Да еще острым укором припомнился мой первый приезд в Москву, когда я ввалился к одним норильчанам, которых едва знал, но которые совсем не знали меня, если не считать того, что раза два видели меня на сцене Норильского театра. Три дня я пробыл у них и понял, что если тебе дают адрес и мило говорят, что-де, мол, будешь в Москве – заходи, то это еще совсем не значит, что ты так же мило можешь заходить. Тебя пригласили, с тобой были любезны, ну и будет. Тогда я ничего этого не понимал и пожаловал к ним с вещами. И впечатление, которое я на них произвел тогда, было куда более волнующим, я думаю, чем то, которое они испытывали, ранее глядя на меня из зрительного зала. Должно быть, творчески я уже здорово окреп и мог запросто потрясать обычным своим появлением в дверях.
Князь Лев Николаевич Мышкин.
В драматическом искусстве не знаю – может ли быть выше. И не потому, что это уже однажды произошло. Но где и когда, а главное у кого, может родиться столь редкая по человеческим задаткам драматургия, как это преподано Федором Достоевским в его «Идиоте», т. е. в князе Льве Николаевиче Мышкине. Если говорить откровенно, ни одна моя работа ни до, ни после не подошла и близко к этому уровню. К сожалению, это – правда!!!
Я уже полмесяца не был у них, не видел ее, и теперь она пришла навестить меня у наших общих друзей Марицы и Валентина Бегтиных-Ганцовских. Очень ясно, до четкости, вспомнилось выражение ее лица. Сама она, я думаю, не пришла бы, но по телефону Марица ей сказала, что я попал в беду… приходи, мол, проведай. «Да что случилось?» – мягко домогалась она. Марица, жена Валентина, приютившая меня в эти дни, хохоча в трубку, сказала:
– Ничего особенного, но это лучше видеть!
– Хорошо, я приеду.
Марица осторожно подносила трубку телефона к моему опухшему, ставшему разноцветным, бесформенному лицу – и я все слышал…

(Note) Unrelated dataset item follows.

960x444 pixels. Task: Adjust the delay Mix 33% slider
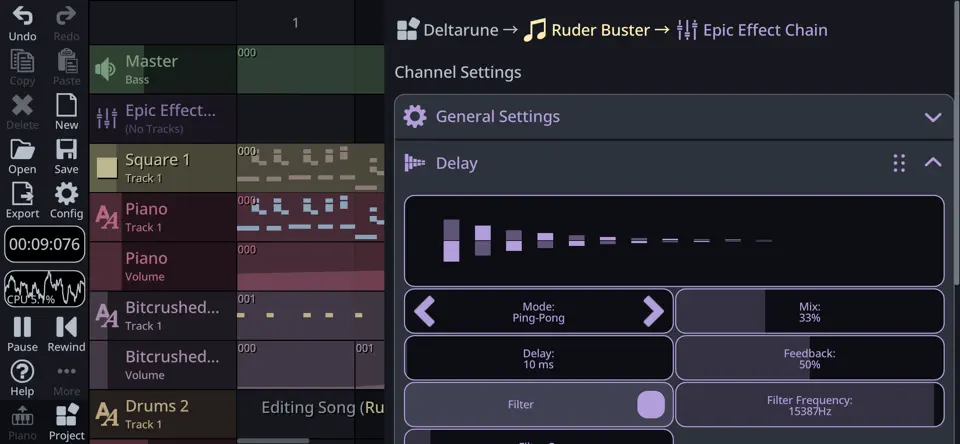[809, 311]
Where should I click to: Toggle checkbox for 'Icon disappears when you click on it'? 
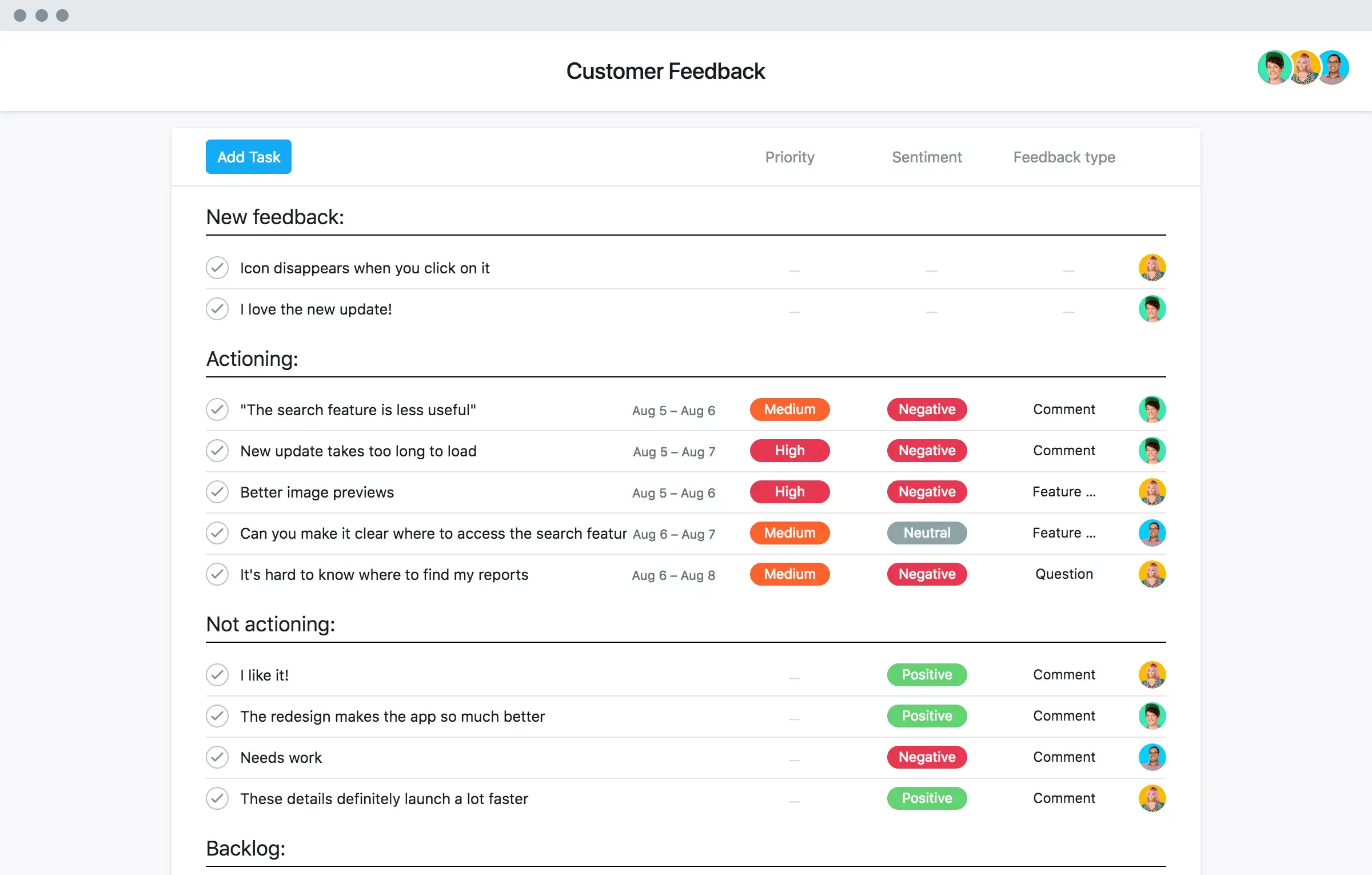click(x=217, y=268)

Накануне вечером мы с Валентином ехали в троллейбусе. Зная, что у меня был нелегкий день, он спросил меня, почему не сажусь. Я стоял около какого-то дремлющего парня в очках, у окна рядом с ним место было свободным. Нам скоро нужно было выходить, и я, совсем не желая обидеть или, боже упаси, оскорбить этого молодого человека, ответил Валентину, но, наверное, несколько громче, чем следовало: «Вот сейчас попрошу этого очкарика подвинуться и сяду. Подвиньтесь, пожалуйста. Пожалуйста», – повторил я, но молодой человек моих излияний вежливости не услышал или не оценил, зато слово «очкарик» в него запало, должно быть, глубоко. И, воодушевившись, он кликнул своих товарищей – их оказалось в троллейбусе человек шесть, они избили меня. Причем били долго, дружно, не стесняясь, все – в очках и без очков.

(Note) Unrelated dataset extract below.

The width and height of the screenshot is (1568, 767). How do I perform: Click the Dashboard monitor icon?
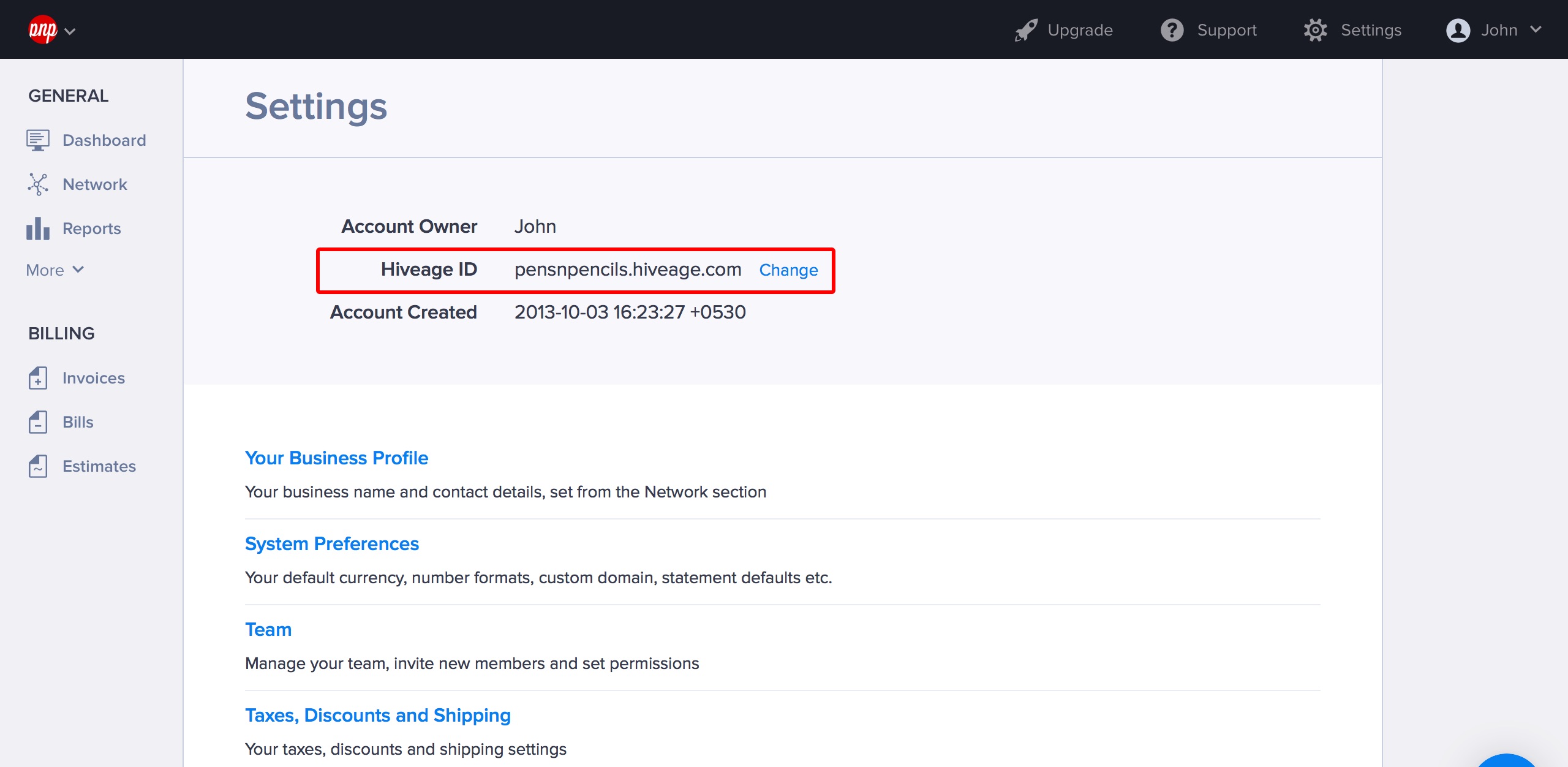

И вот теперь она пришла. Через оплывшие щелки век я немного видел, но ей, очевидно, было непонятно – вижу я или держу лишь лицо кверху, чтоб не свалились примочки. Она молчала и, постояв, как в почетном карауле перед скончавшимся, ушла в прихожую, откуда донеслось: «Марица, руки помыть можно?» – «Конечно, ну, как ты его нашла?» Ответа не было. «Да-а, славно поработали ребята», – выдохнула она, вернувшись, и наконец улыбнулась.

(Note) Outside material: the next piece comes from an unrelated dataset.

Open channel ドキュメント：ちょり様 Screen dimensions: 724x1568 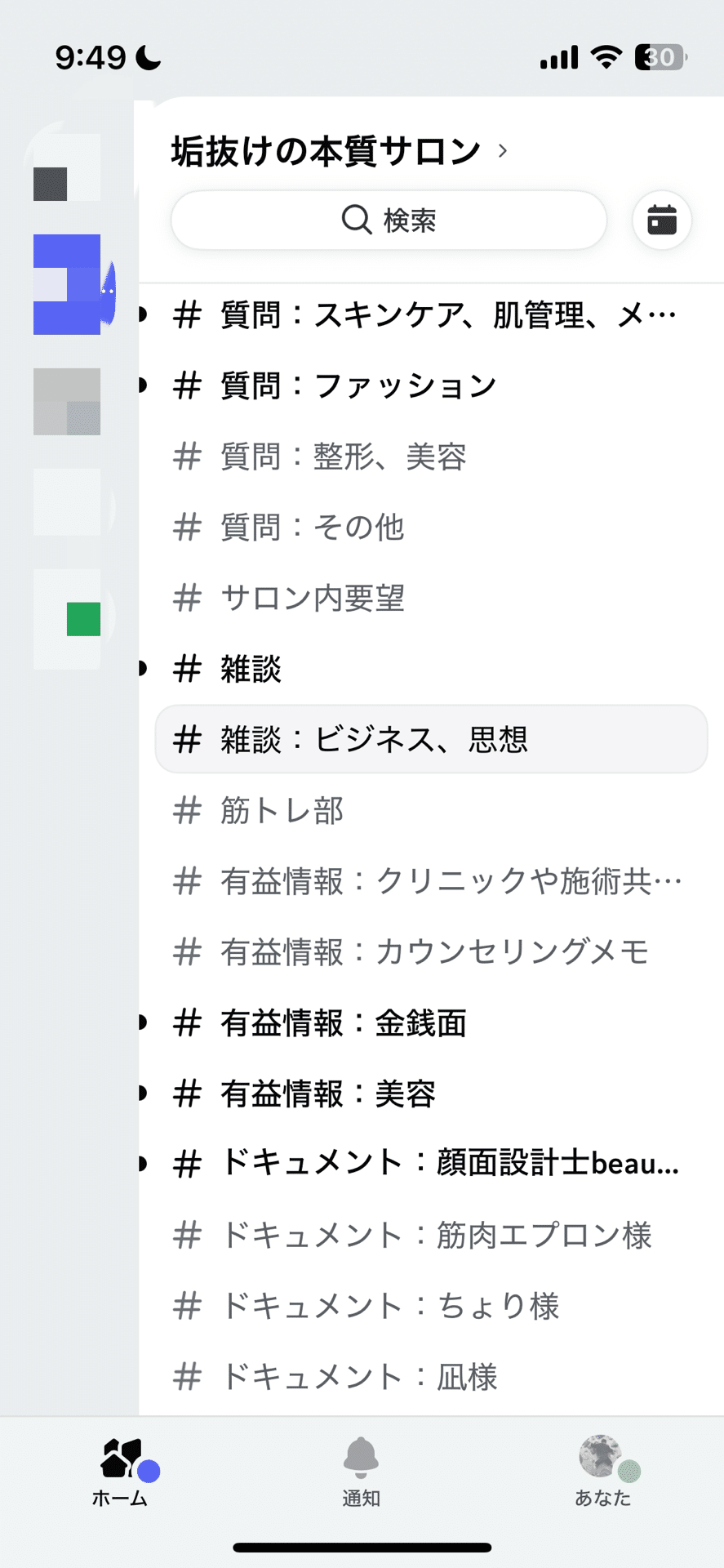click(389, 1306)
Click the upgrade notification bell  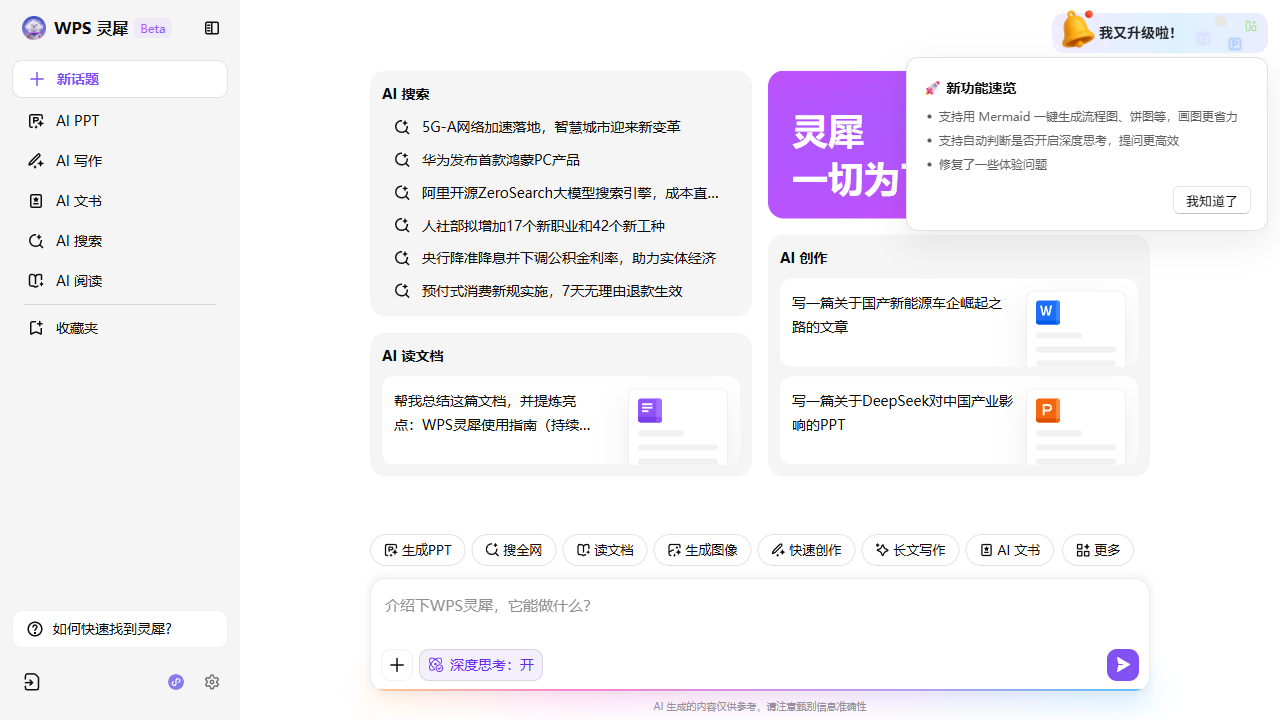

– Ничего, мы молодцом, глаза и зубы целы и прекрасно, – проговорила Марица бодрым тоном врача, скрытно знающего, что с этим пациентом все кончено. Не сообразив, что возражает Марице, она осторожно сказала: «Да нет – все будет хорошо… все будет…» Наивность этой домашней самодеятельности рассмешила меня, но вместо смеха вырвались какие-то клочья рваных всхлипываний. Она отпрянула, улыбка сошла с лица, и, странно кривя губы, она медленно выговорила: «Ты опустил бы голову, тебе неудобно».